### [Task]
List every line in this data where the string "Viewport" occurs.

Start of Records for processing

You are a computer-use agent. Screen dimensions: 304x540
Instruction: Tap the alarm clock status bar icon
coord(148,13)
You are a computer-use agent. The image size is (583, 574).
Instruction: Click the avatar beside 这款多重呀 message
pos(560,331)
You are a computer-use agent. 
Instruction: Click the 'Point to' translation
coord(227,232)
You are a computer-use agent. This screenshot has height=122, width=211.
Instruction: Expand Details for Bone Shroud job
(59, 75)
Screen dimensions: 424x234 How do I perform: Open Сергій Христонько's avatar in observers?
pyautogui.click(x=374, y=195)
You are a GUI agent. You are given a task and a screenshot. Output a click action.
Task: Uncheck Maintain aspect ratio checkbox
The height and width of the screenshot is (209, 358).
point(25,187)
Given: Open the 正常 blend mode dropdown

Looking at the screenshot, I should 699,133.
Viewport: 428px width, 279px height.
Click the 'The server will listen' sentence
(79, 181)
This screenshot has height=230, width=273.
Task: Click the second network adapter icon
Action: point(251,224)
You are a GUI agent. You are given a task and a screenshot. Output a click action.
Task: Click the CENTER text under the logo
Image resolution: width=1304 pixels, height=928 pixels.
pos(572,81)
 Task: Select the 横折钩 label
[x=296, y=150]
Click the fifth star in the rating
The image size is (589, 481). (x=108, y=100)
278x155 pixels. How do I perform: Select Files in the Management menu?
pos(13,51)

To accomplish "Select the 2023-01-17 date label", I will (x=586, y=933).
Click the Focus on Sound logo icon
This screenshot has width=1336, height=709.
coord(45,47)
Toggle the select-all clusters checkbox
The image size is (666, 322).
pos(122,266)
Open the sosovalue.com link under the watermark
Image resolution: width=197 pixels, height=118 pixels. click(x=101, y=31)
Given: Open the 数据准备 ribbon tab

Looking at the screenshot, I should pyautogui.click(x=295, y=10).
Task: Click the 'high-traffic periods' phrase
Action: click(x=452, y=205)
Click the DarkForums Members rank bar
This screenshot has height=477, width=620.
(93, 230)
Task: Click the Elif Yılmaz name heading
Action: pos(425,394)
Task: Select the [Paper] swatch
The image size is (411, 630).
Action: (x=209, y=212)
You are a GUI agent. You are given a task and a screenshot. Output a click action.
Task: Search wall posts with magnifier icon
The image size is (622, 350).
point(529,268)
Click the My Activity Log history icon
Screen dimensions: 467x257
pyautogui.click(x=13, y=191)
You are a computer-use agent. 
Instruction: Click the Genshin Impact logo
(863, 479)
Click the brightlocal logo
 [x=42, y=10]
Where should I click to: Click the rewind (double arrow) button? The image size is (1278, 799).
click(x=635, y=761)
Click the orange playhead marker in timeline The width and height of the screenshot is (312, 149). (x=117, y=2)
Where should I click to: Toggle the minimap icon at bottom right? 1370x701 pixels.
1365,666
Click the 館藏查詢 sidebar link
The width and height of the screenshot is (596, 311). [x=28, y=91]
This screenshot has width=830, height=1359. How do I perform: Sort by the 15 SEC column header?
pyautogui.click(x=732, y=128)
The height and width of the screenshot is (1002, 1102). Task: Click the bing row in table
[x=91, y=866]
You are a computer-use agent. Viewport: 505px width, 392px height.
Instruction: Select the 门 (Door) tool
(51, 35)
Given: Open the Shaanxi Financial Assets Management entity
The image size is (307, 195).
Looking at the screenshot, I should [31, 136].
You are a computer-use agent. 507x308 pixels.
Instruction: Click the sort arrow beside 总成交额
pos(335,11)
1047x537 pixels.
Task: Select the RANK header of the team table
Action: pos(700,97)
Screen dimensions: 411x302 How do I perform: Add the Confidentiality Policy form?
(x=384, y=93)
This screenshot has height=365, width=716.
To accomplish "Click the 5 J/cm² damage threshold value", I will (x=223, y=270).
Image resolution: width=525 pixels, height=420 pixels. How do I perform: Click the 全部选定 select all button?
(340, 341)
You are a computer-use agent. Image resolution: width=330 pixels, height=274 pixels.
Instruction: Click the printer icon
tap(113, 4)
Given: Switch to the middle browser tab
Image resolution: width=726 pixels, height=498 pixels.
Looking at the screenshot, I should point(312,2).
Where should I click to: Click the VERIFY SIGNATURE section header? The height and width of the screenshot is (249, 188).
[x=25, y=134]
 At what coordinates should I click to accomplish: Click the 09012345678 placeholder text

End of Records for processing

### [The answer]
Viewport: 428px width, 279px height.
You are a computer-use agent. Viewport: 505px width, 392px height.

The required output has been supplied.